TASK BRIEF: Every line of the data is to be output verbatim.

EXERCISE INPUT:
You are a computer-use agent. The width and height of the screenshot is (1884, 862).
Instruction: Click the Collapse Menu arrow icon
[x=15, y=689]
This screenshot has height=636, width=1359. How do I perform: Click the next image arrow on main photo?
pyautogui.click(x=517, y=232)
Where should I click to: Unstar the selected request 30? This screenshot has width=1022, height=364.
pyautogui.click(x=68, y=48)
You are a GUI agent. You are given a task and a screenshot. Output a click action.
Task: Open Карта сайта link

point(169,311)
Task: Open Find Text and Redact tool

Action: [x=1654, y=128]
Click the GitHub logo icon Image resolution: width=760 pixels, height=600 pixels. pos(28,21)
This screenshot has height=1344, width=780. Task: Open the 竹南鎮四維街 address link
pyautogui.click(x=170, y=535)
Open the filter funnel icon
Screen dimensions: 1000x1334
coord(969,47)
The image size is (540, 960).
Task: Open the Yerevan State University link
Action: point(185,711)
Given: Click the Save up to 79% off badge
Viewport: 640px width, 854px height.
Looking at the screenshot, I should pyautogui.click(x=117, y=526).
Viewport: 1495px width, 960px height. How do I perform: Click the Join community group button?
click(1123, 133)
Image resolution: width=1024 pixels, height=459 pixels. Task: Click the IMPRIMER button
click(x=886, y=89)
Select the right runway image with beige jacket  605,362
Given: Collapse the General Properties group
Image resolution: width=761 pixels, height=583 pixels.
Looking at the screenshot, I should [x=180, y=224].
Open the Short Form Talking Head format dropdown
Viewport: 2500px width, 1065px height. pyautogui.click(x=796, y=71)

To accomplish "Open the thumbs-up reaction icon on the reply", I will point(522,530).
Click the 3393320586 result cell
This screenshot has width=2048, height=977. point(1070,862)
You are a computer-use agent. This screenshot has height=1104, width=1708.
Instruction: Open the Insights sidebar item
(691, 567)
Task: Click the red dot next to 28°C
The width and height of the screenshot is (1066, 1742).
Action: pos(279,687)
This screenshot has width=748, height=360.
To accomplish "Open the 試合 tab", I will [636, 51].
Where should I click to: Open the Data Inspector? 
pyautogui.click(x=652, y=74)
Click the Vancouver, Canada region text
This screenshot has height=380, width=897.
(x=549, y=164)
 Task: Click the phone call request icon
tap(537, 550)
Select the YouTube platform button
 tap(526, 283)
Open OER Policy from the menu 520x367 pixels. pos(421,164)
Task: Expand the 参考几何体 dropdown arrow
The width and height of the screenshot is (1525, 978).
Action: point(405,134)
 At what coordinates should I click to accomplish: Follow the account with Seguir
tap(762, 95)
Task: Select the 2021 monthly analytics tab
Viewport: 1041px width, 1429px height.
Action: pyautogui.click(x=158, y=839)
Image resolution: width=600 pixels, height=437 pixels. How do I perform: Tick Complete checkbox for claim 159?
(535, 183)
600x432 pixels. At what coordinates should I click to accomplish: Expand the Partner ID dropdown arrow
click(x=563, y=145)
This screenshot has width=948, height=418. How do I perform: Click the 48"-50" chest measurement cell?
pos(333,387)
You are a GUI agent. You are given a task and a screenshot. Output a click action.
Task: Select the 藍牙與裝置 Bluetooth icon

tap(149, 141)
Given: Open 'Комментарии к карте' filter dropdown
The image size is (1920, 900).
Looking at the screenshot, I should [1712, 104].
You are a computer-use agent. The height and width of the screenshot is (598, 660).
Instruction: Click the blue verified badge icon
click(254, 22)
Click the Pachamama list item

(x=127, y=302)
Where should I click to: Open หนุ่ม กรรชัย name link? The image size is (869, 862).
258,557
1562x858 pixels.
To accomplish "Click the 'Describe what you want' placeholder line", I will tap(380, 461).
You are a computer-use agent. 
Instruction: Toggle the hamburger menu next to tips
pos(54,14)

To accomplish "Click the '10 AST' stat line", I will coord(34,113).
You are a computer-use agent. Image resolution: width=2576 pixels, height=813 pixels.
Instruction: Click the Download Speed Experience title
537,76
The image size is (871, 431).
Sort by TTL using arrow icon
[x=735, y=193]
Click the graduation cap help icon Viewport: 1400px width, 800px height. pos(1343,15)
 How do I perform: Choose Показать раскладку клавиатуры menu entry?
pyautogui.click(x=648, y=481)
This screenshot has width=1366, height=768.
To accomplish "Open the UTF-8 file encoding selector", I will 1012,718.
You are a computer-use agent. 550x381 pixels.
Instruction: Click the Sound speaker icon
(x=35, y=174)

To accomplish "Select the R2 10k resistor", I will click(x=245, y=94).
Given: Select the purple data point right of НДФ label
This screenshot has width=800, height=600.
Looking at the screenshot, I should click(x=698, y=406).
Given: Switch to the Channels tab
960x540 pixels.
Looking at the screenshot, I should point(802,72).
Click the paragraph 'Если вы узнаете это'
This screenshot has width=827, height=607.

SOLUTION TO THIS TASK:
You are a computer-use agent. The width and height of the screenshot is (1884, 862).
Instruction: Click the Collapse Menu arrow icon
[x=15, y=689]
This screenshot has height=636, width=1359. How do I perform: Click the next image arrow on main photo?
pyautogui.click(x=517, y=232)
Where should I click to: Unstar the selected request 30? This screenshot has width=1022, height=364.
pyautogui.click(x=68, y=48)
You are a GUI agent. You are given a task and a screenshot. Output a click action.
Task: Open Карта сайта link

point(169,311)
Task: Open Find Text and Redact tool

Action: [x=1654, y=128]
Click the GitHub logo icon Image resolution: width=760 pixels, height=600 pixels. pos(28,21)
This screenshot has height=1344, width=780. Task: Open the 竹南鎮四維街 address link
pyautogui.click(x=170, y=535)
Open the filter funnel icon
Screen dimensions: 1000x1334
coord(969,47)
The image size is (540, 960).
Task: Open the Yerevan State University link
Action: point(185,711)
Given: Click the Save up to 79% off badge
Viewport: 640px width, 854px height.
Looking at the screenshot, I should pyautogui.click(x=117, y=526).
Viewport: 1495px width, 960px height. How do I perform: Click the Join community group button?
click(1123, 133)
Image resolution: width=1024 pixels, height=459 pixels. Task: Click the IMPRIMER button
click(x=886, y=89)
Select the right runway image with beige jacket  605,362
Given: Collapse the General Properties group
Image resolution: width=761 pixels, height=583 pixels.
Looking at the screenshot, I should [x=180, y=224].
Open the Short Form Talking Head format dropdown
Viewport: 2500px width, 1065px height. pyautogui.click(x=796, y=71)

To accomplish "Open the thumbs-up reaction icon on the reply", I will point(522,530).
Click the 3393320586 result cell
This screenshot has width=2048, height=977. point(1070,862)
You are a computer-use agent. This screenshot has height=1104, width=1708.
Instruction: Open the Insights sidebar item
(691, 567)
Task: Click the red dot next to 28°C
The width and height of the screenshot is (1066, 1742).
Action: pos(279,687)
This screenshot has width=748, height=360.
To accomplish "Open the 試合 tab", I will [636, 51].
Where should I click to: Open the Data Inspector? 
pyautogui.click(x=652, y=74)
Click the Vancouver, Canada region text
This screenshot has height=380, width=897.
(x=549, y=164)
 Task: Click the phone call request icon
tap(537, 550)
Select the YouTube platform button
 tap(526, 283)
Open OER Policy from the menu 520x367 pixels. pos(421,164)
Task: Expand the 参考几何体 dropdown arrow
The width and height of the screenshot is (1525, 978).
Action: point(405,134)
 At what coordinates should I click to accomplish: Follow the account with Seguir
tap(762, 95)
Task: Select the 2021 monthly analytics tab
Viewport: 1041px width, 1429px height.
Action: pyautogui.click(x=158, y=839)
Image resolution: width=600 pixels, height=437 pixels. How do I perform: Tick Complete checkbox for claim 159?
(535, 183)
600x432 pixels. At what coordinates should I click to accomplish: Expand the Partner ID dropdown arrow
click(x=563, y=145)
This screenshot has width=948, height=418. How do I perform: Click the 48"-50" chest measurement cell?
pos(333,387)
You are a GUI agent. You are given a task and a screenshot. Output a click action.
Task: Select the 藍牙與裝置 Bluetooth icon

tap(149, 141)
Given: Open 'Комментарии к карте' filter dropdown
The image size is (1920, 900).
Looking at the screenshot, I should [1712, 104].
You are a computer-use agent. The height and width of the screenshot is (598, 660).
Instruction: Click the blue verified badge icon
click(254, 22)
Click the Pachamama list item

(x=127, y=302)
Where should I click to: Open หนุ่ม กรรชัย name link? The image size is (869, 862).
258,557
1562x858 pixels.
To accomplish "Click the 'Describe what you want' placeholder line", I will tap(380, 461).
You are a computer-use agent. 
Instruction: Toggle the hamburger menu next to tips
pos(54,14)

To accomplish "Click the '10 AST' stat line", I will coord(34,113).
You are a computer-use agent. Image resolution: width=2576 pixels, height=813 pixels.
Instruction: Click the Download Speed Experience title
537,76
The image size is (871, 431).
Sort by TTL using arrow icon
[x=735, y=193]
Click the graduation cap help icon Viewport: 1400px width, 800px height. pos(1343,15)
 How do I perform: Choose Показать раскладку клавиатуры menu entry?
pyautogui.click(x=648, y=481)
This screenshot has width=1366, height=768.
To accomplish "Open the UTF-8 file encoding selector", I will 1012,718.
You are a computer-use agent. 550x381 pixels.
Instruction: Click the Sound speaker icon
(x=35, y=174)

To accomplish "Select the R2 10k resistor", I will click(x=245, y=94).
Given: Select the purple data point right of НДФ label
This screenshot has width=800, height=600.
Looking at the screenshot, I should click(x=698, y=406).
Given: Switch to the Channels tab
960x540 pixels.
Looking at the screenshot, I should point(802,72).
Click the paragraph 'Если вы узнаете это'
This screenshot has width=827, height=607.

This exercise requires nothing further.